Er zijn ook zorgen over de pedagogische vaardigheden van de moeder. In de thuissituatie bij de moeder was er onvoldoende structuur en hield de moeder [minderjarige] regelmatig ongeoorloofd thuis van school, waardoor [minderjarige] veel heeft gemist op school.
3.8.6.
Het verantwoorde en stabiele pedagogische klimaat in het gezinshuis doet [minderjarige] thans echter goed. Langzaam begint [minderjarige] zich namelijk meer open te stellen en laat zij een voorzichtige positieve groei zien. [minderjarige] heeft het nodig dat zij geholpen wordt bij haar gedragsproblemen en bij het verwerken van traumatische gebeurtenissen. In het kader van PMT dat binnenkort zal starten, moet duidelijk worden of verdere hulpverlening noodzakelijk is en in welke vorm. Aangezien [minderjarige] net begint te wennen en zich begint te ontplooien in het gezinshuis en hulpverlening op korte termijn gaat beginnen, is het naar het oordeel van het hof nu zeker niet het moment om verandering te brengen in haar situatie. Nu de moeder de problemen en trauma’s van [minderjarige] en daarmee de noodzaak van de hulpverlening voor [minderjarige] (en zichzelf) niet althans onvoldoende erkent, zou reeds daarom continuering van de huidige positieve lijn ernstig in gevaar komen. Bovendien, nu een eerdere thuisplaatsing van [minderjarige] is mislukt, dient in haar belang uiterst behoedzaam te worden omgegaan met een eventuele tweede thuisplaatsing: het afbreukrisico bij weer een mislukte thuisplaatsing is groot.
3.8.7.
Van belang is dat de moeder eerst hulp voor zichzelf gaat zoeken, ook om (tijdens de uithuisplaatsing) tot een betere samenwerking met de hulpverlening en de GI te kunnen komen en om de bezoeken aan [minderjarige] op een prettige manier te laten verlopen. Vervolgens zal het nodig zijn om in de thuissituatie bij de moeder pedagogische ondersteuning in te zetten, maar het hof begrijpt dat dit nu nog niet aan de orde kan zijn.

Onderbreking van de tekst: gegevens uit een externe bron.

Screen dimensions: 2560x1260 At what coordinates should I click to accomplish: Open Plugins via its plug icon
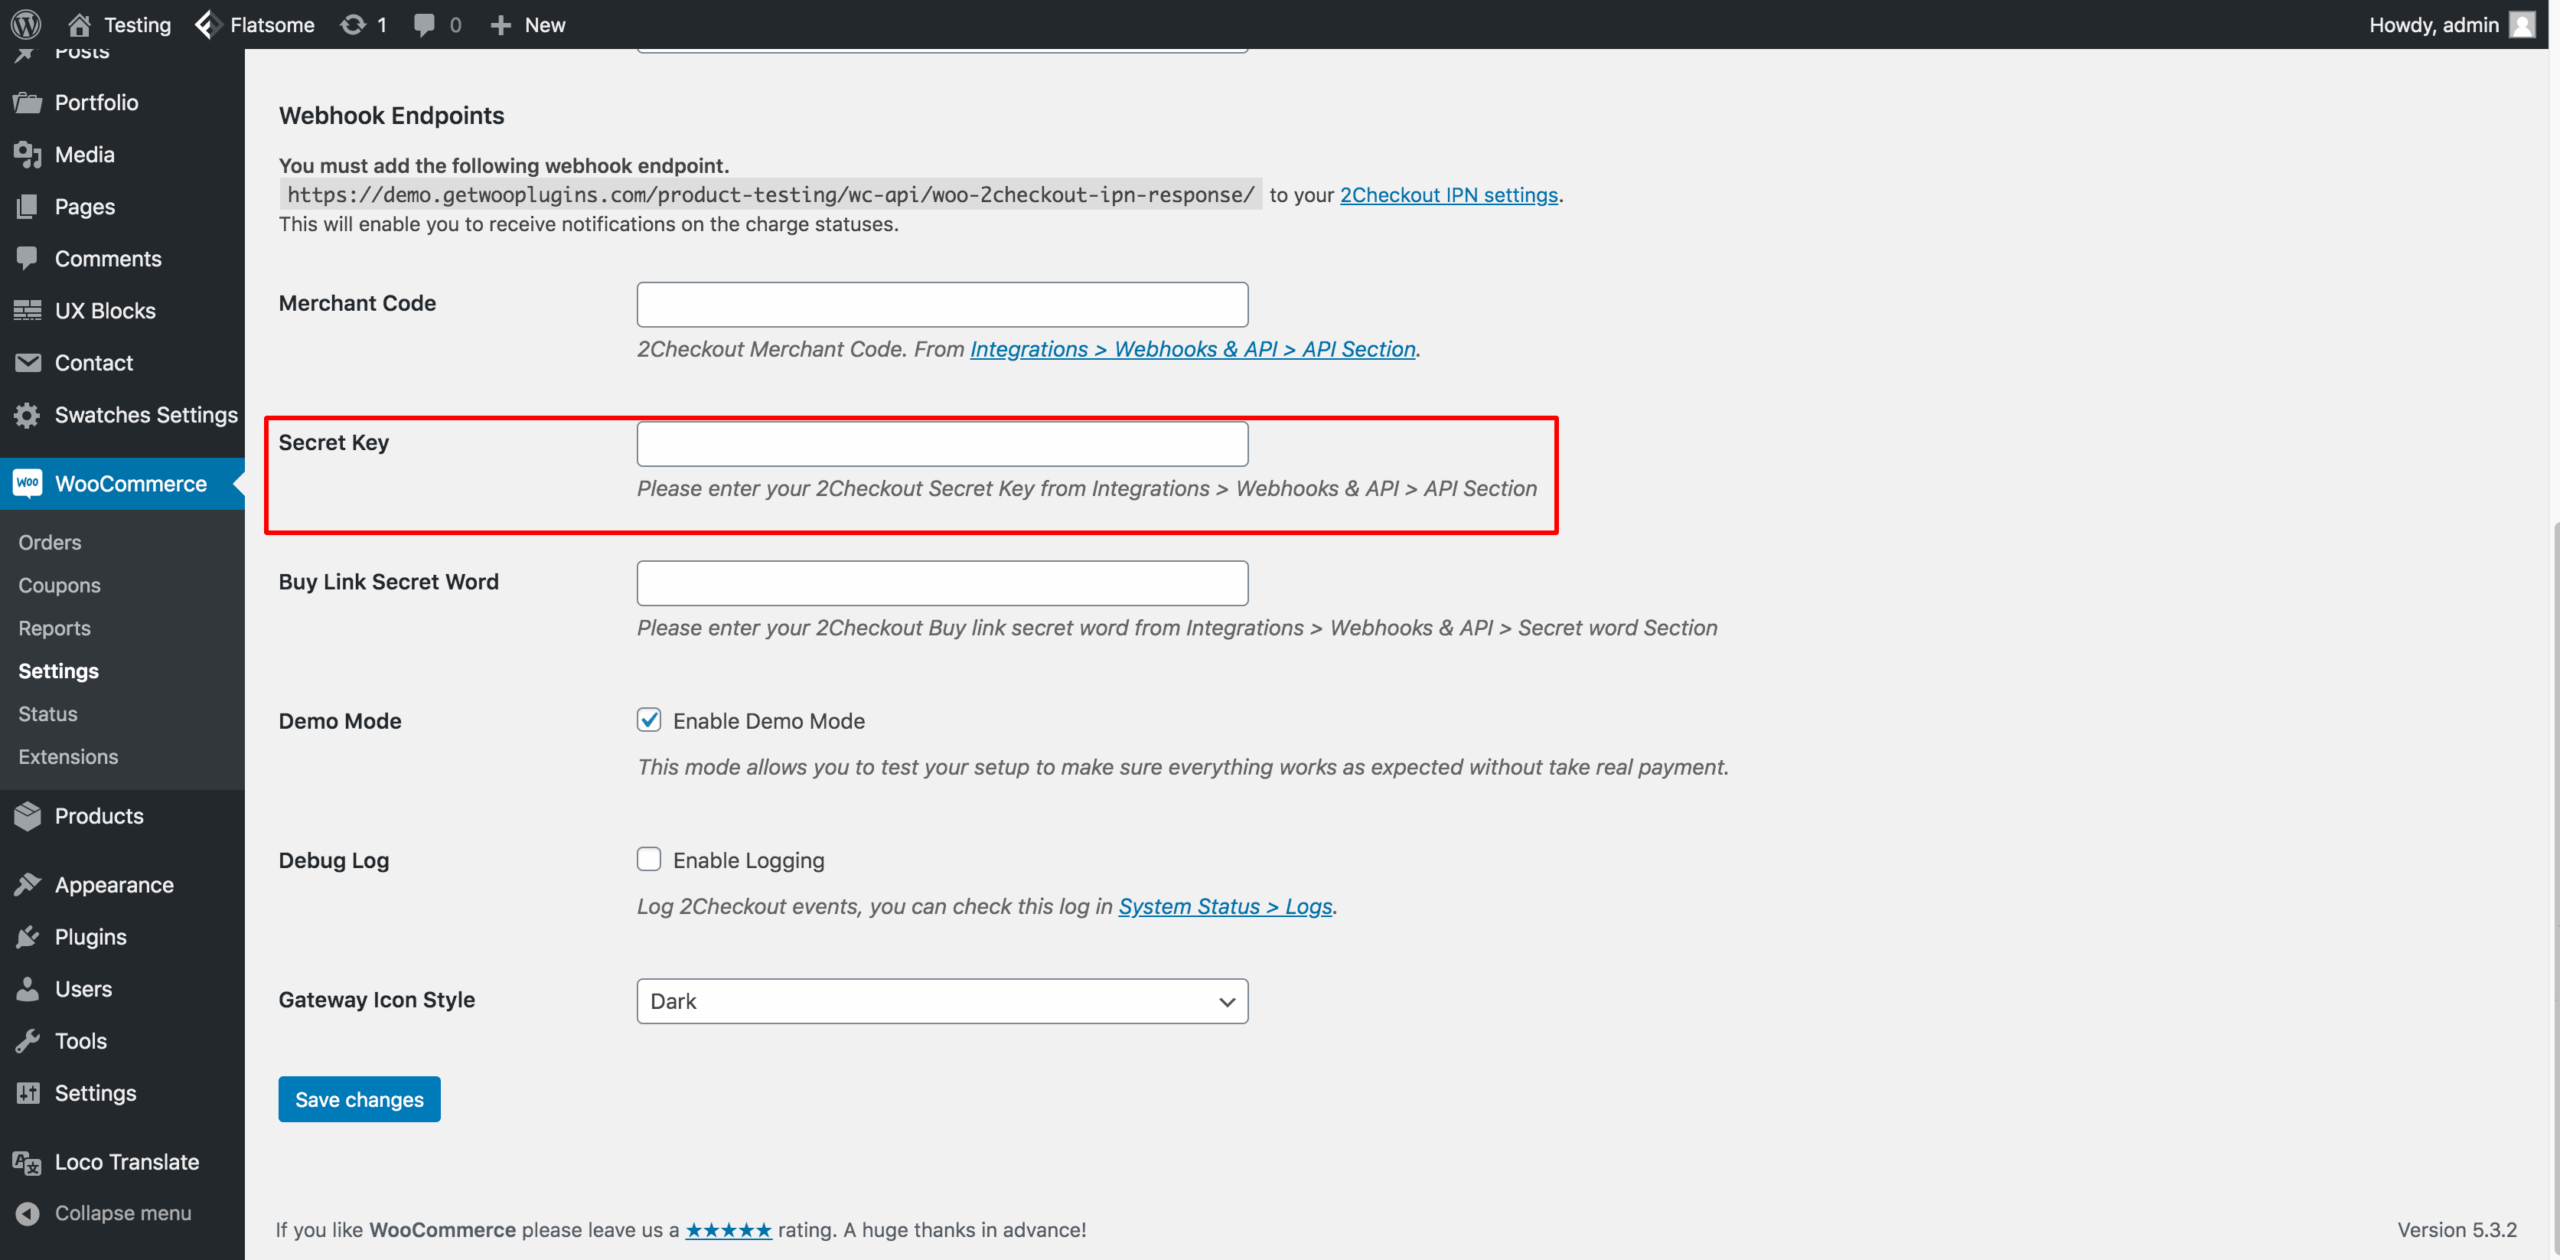(x=28, y=936)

Een uithuisplaatsing ‘light’ zoals de moeder voorstelt, waarbij [minderjarige] bijvoorbeeld in de weekenden bij de moeder verblijft, is op dit moment evenmin aan de orde. De bezoeken van de moeder aan [minderjarige] moeten thans nog begeleid worden vanwege het onvoorspelbare en agressieve gedrag van de moeder. Bovendien is gebleken dat de huidige omgangsregeling gezien de beperkte aandachtspanne van de moeder op dit moment het hoogst haalbare is.
3.9.
Het voorgaande leidt ertoe dat de bestreden beschikking, voor zover aan het oordeel van het hof onderworpen, dient te worden bekrachtigd.

4.De beslissing

Het hof:
bekrachtigt de beschikking van de rechtbank Limburg, zittingsplaats Maastricht, van 3 februari 2020, voor zover aan het oordeel van het hof onderworpen;
verzoekt de griffier krachtens het bepaalde in het Besluit Gezagsregisters een afschrift van deze uitspraak toe te zenden aan de griffier van de rechtbank Oost-Brabant, afdeling civiel recht, team familie- en jeugdrecht ter attentie van het centraal gezagsregister;
wijst af het meer of anders verzochte.
Deze beschikking is gegeven door mrs. L.Th.L.G. Pellis, E.M.C. Dumoulin en E.H. Schijven-Bours en bijgestaan door de griffier en is op 16 juli 2020 uitgesproken in het openbaar door mr. E.M.C. Dumoulin in tegenwoordigheid van de griffier.